Harvard Post-Doctoral Research (1991 – 1993)  
Experiments in the Department of Cancer Genetics at the Dana Farber Cancer Institute further characterized the cascade of phenotypic molecular changes that occur during the development of human mammary cancer.  The primary goals of this work were to determine the expression/function of candidate class II tumor suppressor genes identified using gene expression profiling (i.e. differential PCR display).  Dr Ruth Sager was Chief of Cancer Genetics and her laboratory was not equipped for cellular biology research.  I introduced to the lab immunohistopathology, mRNA in situ hybridization, and several cell biology assays.  In addition, the research objectives also required that I develop expertise in protein purification, anti-peptide polyclonal antibody production/purification, immunoblotting, functional protein assays, FACS using antibodies and various fluorescent tracers, as well as various cell culture projects.  For example, I developed an in vitro differentiation system using matrigel to study mammary duct morphogenesis.  The research was very successful in identifying a large series of phenotypic alterations in breast cancer.  One gene we identified, Maspin, was later shown to be an anti-angiogenic factor more potent than endostatin.  In addition, I worked with the Harvard School of Public Health on improving the government guidelines for cancer risk assessment.  In collaboration with Potters for Peace, I designed an epidemiology study to determine the efficacy of colloidal silver artesian filters and education on the number one cause of infant morbidity in developing nations (i.e. dysentery).
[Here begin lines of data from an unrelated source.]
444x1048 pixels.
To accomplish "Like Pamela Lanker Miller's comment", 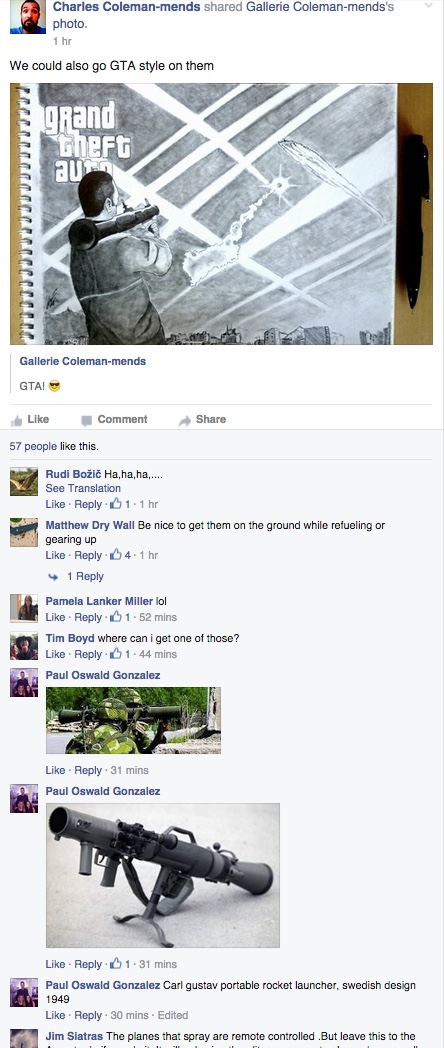I will (55, 618).
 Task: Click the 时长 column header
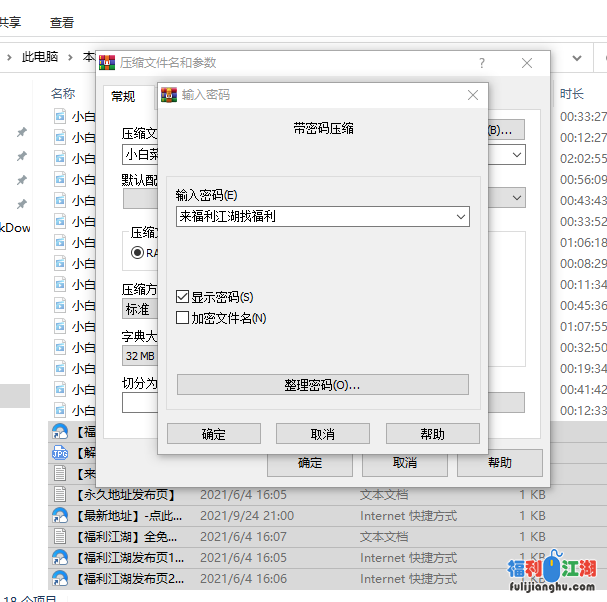[x=572, y=94]
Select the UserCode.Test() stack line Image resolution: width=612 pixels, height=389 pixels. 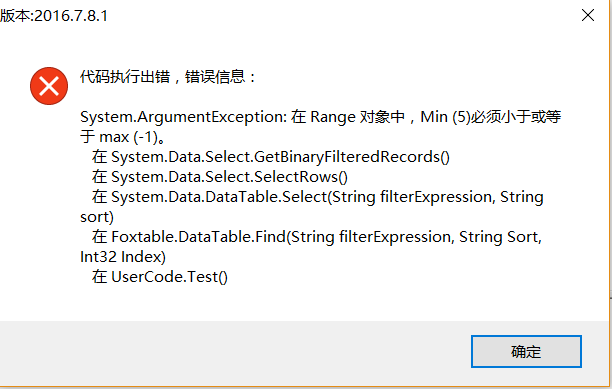(x=160, y=277)
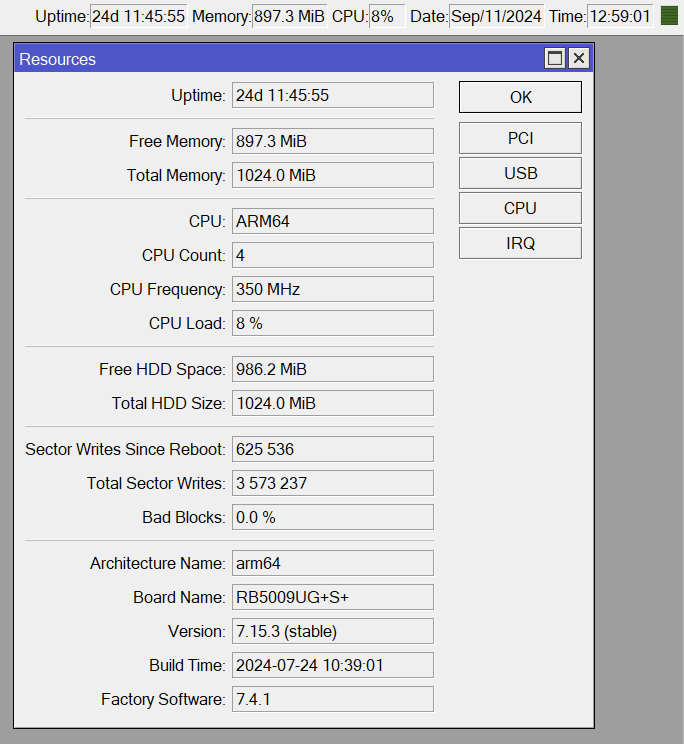Click the OK button
The width and height of the screenshot is (684, 744).
[x=520, y=97]
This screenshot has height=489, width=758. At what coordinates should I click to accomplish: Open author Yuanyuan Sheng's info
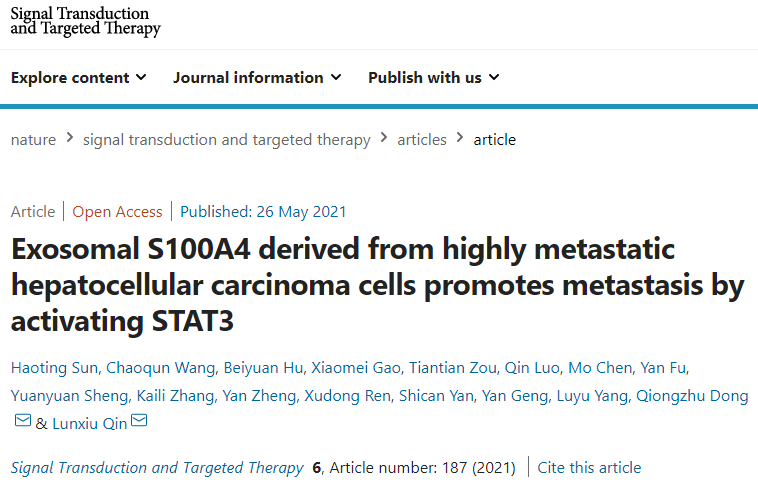[70, 396]
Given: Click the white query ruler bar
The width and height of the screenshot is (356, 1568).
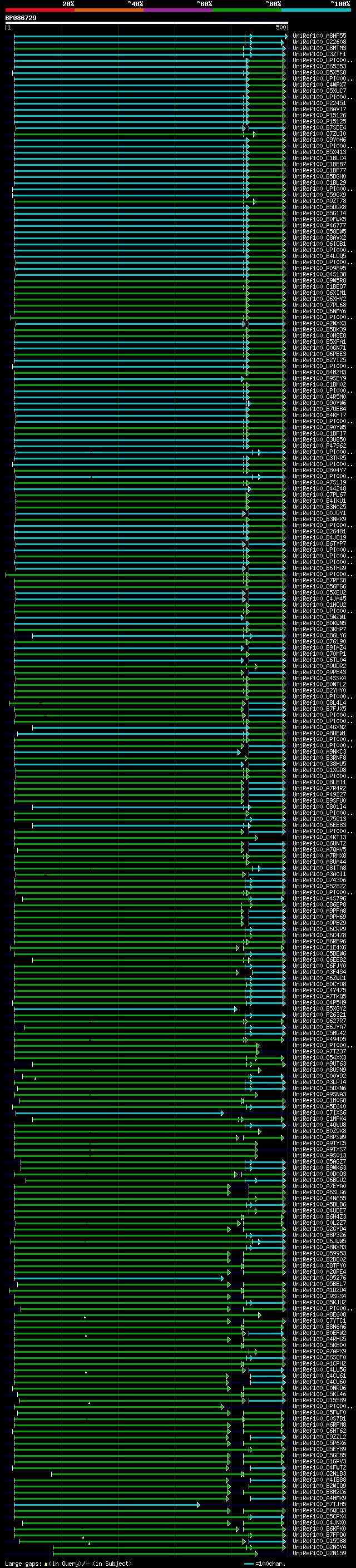Looking at the screenshot, I should click(147, 22).
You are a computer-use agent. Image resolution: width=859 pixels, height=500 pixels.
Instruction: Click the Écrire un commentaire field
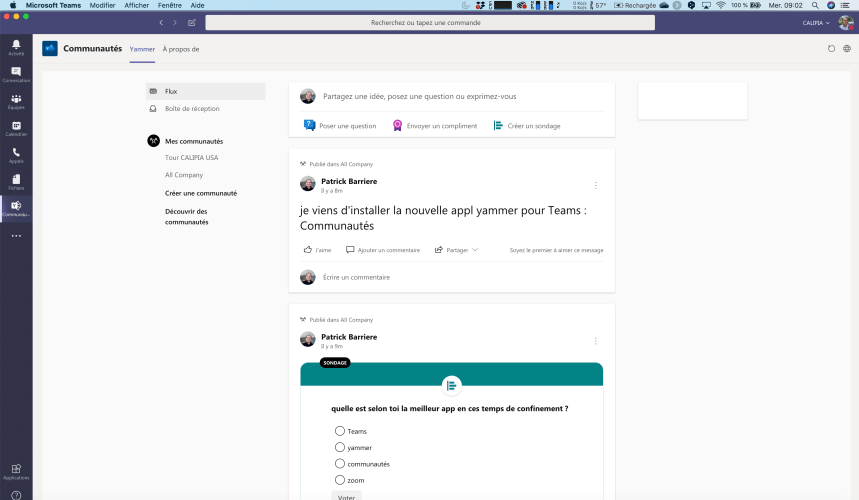coord(356,277)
McArdle Laboratory Graduate Research (1986 – 1991) 
In Henry Pitot's lab I investigated the mechanisms that non-genotoxic chemicals utilize to promote hepatocarcinogenesis.  Dr Pitot was the Director of McArdle Cancer Laboratory and the Founding Director of President Nixon’s National Cancer Advisory Board.  My research examined the expression of oncogenes during the initiation and promotion stages of cancer development.  My thesis focused on alterations in the regulation of gap junction genes (i.e. connexins) during normal and neoplastic liver proliferation.  During these studies I gained expertise in molecular biology (Southern blotting, Northern blotting, mRNA in situ hybridization, PCR, plasmid construction, transfection, DNA sequencing, cDNA cloning), protein chemistry/analysis, cell culture, and a variety of animal models (i.e. transgenics, spontaneous, and chemically induced carcinogenesis).  The research was very productive and resulting in several research publications and invitations to conferences (e.g. Banbury Conference at Cold Spring Harbor) and government EPA/FDA regulatory meetings.


Undergraduate Chemistry Research (1982 – 1986)
In Thomas Hudlicky's lab I researched the synthesis of the anti-tumorigenic tricyclic quinane terpenes, Coriolin and Pentalenic Acid.  The experiments involved synthetic organic chemistry utilizing NMR, IR, UV and GC Mass Spectroscopy to verify the products.  In addition, I worked with Roderick Young at the State of Virginia Laboratory for Environmental Testing stationed in the Biochemistry Department at Virginia Tech.  My responsibilities involved the design and execution of experiments to quantitatively measure toxic chemicals in the environmental samples and nutritional components in a variety of nutritional products (i.e. from Arby’s to Quaker Oats).  During this time I gained experience using HPLC, GC (electrochemical), and AA.